Aibo’s got nuthin’ on BigTrak…

Another one for the Dead Technology file…

The heady days of group cooperation that facilitated the purchase of a ZX-81 had their seed somewhere in the late ’70’s.  And that seed’s name was BigTrak.  Pristine white (UK version) and chock full of coolness, fresh from a Jetson’s-esque robot-filled future. 

Bask in the glow and feast your eyes on the mobile armageddon on wheels that changed the world: BigTrak


Man.  Dig those crazy retro 70’s stripes!  At the time, I think I would have donated body parts to medical science to have my room painted the same way.  <sigh>.

Now it is possible that you just weren’t cool enough to own one of these.  Or perhaps you’re just too darn young.  But BigTrak could steamroller Aibo’s skinny canine butt any day of the week.

As The Wikipedia notes:

"It was a six-wheeled tank
with a front-mounted blue "photon beam" headlamp, and a keypad on top.
The toy could remember up to 16 commands which it then executed in
sequence (such as "go forward 5 lengths", "pause", "turn 30 degrees right", "fire phaser" and so on."

Got that?  A tank, people! Photon beams and everything!  What’s not to love!  And we haven’t even gotten to the kicking electronic steamroller-from-the-future noise Bigtrak made with every move.

Wiser souls than me have assembled more info on the BigTrak than I remember, but here are some more highlights:

"Let Big Trak’s electronic memory treat you to an absolutely spectacular performance. Just punch in your program of
commands and watch Big Trak carry them out: moving forward, backward, left and right, up to 99 length units! Order Big Trak
to picot into a sharp or wide-angled turn, full circle, or even beyond that. Big Trak can lurk silently before continuing
on its course, and can fire either a single shot or a volley from its "photon" cannon. Send Big Trak out of the room,
around furniture and other obstacles, and back again! Easy enough for kids to learn, but so much fun, even adults won’t be
able to resist. One 9 volt transistor battery and four 1.5 volt "D" size batteries."
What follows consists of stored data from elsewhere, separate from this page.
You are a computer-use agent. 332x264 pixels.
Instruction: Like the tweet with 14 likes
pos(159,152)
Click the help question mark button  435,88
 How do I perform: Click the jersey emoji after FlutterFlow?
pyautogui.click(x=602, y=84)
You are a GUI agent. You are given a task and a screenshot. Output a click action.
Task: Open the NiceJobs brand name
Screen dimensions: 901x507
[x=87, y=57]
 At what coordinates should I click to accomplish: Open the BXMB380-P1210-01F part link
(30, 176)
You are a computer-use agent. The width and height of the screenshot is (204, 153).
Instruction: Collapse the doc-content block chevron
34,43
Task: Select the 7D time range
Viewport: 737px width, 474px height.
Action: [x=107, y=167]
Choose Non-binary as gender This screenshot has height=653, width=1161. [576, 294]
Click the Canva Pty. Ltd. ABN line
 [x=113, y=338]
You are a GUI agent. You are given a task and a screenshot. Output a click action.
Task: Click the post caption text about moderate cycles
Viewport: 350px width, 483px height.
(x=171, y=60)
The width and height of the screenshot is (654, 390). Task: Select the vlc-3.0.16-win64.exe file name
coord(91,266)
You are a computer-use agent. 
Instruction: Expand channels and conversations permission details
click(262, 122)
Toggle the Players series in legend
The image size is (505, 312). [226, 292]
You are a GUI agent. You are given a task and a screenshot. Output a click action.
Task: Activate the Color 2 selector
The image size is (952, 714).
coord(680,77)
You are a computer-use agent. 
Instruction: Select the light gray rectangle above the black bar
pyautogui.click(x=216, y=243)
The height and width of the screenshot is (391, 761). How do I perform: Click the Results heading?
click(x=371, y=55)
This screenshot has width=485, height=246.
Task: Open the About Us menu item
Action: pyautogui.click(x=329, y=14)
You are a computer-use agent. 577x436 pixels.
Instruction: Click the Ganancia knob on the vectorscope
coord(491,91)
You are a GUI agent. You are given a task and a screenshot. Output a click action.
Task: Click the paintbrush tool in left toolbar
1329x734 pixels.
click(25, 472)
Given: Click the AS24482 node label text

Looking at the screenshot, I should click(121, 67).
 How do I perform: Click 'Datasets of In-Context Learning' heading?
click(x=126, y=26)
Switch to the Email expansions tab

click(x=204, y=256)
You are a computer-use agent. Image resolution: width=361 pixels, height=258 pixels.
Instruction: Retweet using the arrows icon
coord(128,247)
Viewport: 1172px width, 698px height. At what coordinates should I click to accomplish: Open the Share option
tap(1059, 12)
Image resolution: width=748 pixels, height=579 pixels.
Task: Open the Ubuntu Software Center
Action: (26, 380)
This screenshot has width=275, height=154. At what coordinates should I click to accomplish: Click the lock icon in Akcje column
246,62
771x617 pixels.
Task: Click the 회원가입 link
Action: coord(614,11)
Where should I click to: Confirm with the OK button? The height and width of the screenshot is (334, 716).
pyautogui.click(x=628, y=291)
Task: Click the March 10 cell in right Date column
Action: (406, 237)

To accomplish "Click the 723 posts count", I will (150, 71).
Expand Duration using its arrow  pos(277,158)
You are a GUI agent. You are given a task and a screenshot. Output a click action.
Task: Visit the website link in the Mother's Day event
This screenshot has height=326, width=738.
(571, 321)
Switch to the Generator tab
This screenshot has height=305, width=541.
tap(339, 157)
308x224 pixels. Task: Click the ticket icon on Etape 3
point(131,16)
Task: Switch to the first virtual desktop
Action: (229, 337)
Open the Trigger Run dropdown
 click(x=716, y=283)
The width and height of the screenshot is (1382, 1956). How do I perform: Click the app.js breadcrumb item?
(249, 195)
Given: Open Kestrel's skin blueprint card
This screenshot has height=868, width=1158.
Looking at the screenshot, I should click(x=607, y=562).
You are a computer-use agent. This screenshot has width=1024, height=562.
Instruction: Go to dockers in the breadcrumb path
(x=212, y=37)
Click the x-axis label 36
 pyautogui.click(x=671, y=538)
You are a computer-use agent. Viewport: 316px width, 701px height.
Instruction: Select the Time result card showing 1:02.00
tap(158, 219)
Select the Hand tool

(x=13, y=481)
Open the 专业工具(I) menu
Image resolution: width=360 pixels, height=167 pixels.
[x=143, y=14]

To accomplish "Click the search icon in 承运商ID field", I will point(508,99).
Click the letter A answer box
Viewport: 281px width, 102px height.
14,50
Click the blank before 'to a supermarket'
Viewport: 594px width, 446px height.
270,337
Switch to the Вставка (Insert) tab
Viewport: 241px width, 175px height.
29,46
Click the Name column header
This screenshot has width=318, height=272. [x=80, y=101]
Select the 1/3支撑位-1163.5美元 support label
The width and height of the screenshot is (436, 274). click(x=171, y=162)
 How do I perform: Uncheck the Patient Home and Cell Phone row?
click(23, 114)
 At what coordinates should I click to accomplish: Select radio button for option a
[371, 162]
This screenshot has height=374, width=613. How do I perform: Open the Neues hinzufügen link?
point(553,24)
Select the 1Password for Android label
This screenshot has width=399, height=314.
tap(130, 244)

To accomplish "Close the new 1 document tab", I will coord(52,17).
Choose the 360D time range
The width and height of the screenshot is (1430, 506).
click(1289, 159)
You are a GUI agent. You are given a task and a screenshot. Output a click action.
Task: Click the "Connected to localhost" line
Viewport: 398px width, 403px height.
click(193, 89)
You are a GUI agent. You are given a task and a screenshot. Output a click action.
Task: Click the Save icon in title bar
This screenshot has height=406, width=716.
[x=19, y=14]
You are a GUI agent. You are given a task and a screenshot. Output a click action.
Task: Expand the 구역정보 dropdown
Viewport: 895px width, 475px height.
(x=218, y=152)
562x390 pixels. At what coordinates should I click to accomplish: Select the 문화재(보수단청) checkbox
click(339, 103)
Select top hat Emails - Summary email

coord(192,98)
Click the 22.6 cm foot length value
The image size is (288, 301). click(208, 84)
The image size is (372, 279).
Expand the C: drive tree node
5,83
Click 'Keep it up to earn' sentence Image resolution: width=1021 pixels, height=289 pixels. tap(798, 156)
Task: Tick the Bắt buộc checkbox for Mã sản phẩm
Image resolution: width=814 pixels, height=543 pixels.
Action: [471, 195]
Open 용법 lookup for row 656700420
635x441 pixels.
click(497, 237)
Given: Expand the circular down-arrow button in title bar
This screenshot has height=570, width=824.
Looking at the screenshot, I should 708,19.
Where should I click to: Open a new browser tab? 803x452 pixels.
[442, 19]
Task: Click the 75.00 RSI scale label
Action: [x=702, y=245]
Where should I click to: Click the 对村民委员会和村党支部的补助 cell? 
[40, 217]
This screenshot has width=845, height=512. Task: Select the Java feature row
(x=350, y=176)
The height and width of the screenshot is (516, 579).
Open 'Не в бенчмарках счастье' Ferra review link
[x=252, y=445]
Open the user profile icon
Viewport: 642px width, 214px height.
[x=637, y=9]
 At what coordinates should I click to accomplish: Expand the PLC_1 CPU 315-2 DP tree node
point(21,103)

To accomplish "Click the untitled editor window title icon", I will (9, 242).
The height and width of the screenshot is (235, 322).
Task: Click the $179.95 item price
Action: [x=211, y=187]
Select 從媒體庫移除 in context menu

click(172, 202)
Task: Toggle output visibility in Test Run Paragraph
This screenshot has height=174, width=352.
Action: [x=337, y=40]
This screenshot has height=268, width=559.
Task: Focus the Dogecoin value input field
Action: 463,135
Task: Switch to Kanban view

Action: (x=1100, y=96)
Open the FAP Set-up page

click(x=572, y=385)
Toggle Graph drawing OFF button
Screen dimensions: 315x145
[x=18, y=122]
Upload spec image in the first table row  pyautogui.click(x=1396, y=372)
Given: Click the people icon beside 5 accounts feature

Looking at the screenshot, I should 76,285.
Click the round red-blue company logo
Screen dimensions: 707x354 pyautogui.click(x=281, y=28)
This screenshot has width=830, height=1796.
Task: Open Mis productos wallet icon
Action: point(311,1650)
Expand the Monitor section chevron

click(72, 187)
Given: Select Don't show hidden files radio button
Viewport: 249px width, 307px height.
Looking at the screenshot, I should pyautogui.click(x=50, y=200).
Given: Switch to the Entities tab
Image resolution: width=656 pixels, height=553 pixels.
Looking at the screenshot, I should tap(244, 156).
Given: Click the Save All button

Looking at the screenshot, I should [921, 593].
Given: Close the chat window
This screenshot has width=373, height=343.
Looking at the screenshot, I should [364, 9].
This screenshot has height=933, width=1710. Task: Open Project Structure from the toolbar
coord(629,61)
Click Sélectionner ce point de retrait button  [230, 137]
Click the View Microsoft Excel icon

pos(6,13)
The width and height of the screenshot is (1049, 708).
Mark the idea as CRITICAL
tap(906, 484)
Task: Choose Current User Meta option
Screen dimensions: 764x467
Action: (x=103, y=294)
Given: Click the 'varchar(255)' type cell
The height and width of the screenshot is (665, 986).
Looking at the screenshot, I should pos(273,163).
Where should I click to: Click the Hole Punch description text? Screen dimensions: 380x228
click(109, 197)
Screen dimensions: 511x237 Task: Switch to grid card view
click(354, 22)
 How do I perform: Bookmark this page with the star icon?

Aww.  They even called it a "transistor battery".  Cute.  And 99 length units?  How charmingly analog (and terribly far).

The amazing this is that this toy delivered on the hype.  Sure, ours didn’t quite get it’s turn angles right, or the delay times, or even the distances, but it could be told to sally forth down the hallway, tool around the kitchen, zap an undeserving relative with it’s Photon Beam and return home.  As long as you didn’t miscalculate or exceed the maximum number of steps (and that’s just CRAZY talk).

I have no idea where BigTrak is now.  Off in some kind of space-age 100-length heaven from the future.